Non è un caso che l’attenzione di una delle personalità in luce di Kevin si focalizzi su quella di ragazze giovani, che non conoscono la sofferenza e che, pertanto, sono “impure” (come se la purezza passi solo attraverso il dolore). Fatta eccezione per la malcapitata Casey (Anya Taylor-Joy) il cui sguardo autentico le permette, dietro la paura, di vedere chi ha davanti. Il suo dolore (che come vedremo porta scritto sul corpo) la rende “adatta” a vivere. E il discorso adattivo si estende a raggiera con la consueta presentazione graduale degli elementi che tanto piace a Shyamalan – si pensi alla cattività in cui vengono messe le ragazze, al personaggio-identità della Bestia e al luogo in cui sono (ci verrà mostrato a tempo debito) – per tracciare alla fine un ordine evidente, una plausibile spiegazione allo slittamento dei piani del racconto.  

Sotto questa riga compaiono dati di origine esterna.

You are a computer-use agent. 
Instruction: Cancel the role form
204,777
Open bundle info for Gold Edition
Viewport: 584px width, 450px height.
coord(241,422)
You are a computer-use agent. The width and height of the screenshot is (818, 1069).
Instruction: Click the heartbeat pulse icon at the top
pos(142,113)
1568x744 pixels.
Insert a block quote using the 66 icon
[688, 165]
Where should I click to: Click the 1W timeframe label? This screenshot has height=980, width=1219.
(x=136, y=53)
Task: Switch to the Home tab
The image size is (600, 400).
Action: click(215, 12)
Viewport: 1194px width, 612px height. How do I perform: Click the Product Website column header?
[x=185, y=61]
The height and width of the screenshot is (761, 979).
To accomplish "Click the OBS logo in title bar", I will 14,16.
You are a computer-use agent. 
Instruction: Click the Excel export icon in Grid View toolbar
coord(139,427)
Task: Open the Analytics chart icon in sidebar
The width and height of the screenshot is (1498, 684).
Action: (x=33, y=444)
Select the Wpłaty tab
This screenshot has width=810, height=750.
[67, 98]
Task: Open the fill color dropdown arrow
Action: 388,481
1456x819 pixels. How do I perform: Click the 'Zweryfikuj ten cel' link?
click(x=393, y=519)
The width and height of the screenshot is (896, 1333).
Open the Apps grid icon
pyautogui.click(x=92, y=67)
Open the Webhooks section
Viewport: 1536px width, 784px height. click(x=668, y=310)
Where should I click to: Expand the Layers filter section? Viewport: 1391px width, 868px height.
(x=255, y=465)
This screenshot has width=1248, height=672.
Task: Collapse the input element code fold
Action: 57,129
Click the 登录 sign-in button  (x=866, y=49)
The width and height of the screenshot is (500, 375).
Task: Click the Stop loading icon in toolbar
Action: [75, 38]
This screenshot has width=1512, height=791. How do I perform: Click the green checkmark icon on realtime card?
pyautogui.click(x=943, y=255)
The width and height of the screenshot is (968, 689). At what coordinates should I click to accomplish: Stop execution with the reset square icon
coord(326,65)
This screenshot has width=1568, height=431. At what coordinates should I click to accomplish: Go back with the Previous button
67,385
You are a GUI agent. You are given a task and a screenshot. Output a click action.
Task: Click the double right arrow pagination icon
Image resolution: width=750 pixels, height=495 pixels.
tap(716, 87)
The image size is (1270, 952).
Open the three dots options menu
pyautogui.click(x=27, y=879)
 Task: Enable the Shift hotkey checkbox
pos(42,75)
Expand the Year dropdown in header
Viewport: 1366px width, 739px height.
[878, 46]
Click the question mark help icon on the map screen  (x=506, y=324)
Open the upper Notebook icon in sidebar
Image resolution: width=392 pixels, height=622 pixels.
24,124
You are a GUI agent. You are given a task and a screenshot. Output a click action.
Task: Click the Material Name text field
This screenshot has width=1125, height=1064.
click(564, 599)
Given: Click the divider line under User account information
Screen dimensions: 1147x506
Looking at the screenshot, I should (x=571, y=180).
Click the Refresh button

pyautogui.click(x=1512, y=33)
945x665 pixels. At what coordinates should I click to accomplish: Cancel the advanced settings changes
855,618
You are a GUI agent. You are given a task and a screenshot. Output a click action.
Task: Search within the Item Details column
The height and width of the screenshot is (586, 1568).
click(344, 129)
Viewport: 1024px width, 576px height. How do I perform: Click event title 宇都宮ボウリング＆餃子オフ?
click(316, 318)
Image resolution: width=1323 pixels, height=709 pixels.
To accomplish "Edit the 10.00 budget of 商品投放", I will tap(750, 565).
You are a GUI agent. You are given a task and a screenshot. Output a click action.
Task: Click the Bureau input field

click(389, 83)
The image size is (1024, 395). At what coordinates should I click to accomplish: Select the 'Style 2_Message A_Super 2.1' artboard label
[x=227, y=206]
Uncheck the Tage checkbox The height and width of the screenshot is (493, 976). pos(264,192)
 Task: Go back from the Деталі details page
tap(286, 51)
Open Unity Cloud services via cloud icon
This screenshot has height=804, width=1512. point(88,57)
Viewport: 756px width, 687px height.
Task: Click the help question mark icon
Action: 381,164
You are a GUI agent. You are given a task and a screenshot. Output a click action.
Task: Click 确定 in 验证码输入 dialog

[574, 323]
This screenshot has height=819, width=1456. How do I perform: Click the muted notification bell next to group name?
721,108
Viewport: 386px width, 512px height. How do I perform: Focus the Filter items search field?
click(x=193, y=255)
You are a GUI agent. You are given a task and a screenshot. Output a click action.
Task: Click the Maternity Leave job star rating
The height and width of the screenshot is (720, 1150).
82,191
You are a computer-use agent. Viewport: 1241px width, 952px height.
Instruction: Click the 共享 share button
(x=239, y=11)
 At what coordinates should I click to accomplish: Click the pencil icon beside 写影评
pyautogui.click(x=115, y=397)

Ma è nel doppio finale del film (spoiler) – in realtà l’apertura al seguito di quella che non è ancora una trilogia e che potrebbe essere ben più di ciò – che Shyamalan ci manifesta la sua ultima intenzione: con Split abbiamo assistito alla genesi di un villain così come Unbreakable – Il predestinato (2000) era l’origine di un supereroe. A distanza di diciassette anni Shyamalan prosegue la sua personale creazione di una saga di supereroi dark (direttamente al cinema bypassando l’edicola). Inoltre, giocando con i topoi della super-categoria (genesi nemesi resa dei conti) e non rivelando fin dal lancio la natura del progetto, egli sperimenta la vertigine del genere nel genere. Trovarsi in un “cinecomics” e non saperlo; in un seguito e non saperlo; attribuisce al film che abbiamo visto una nuova, inusuale appartenenza, di cui il thriller era solo un aspetto della sua molteplice identità.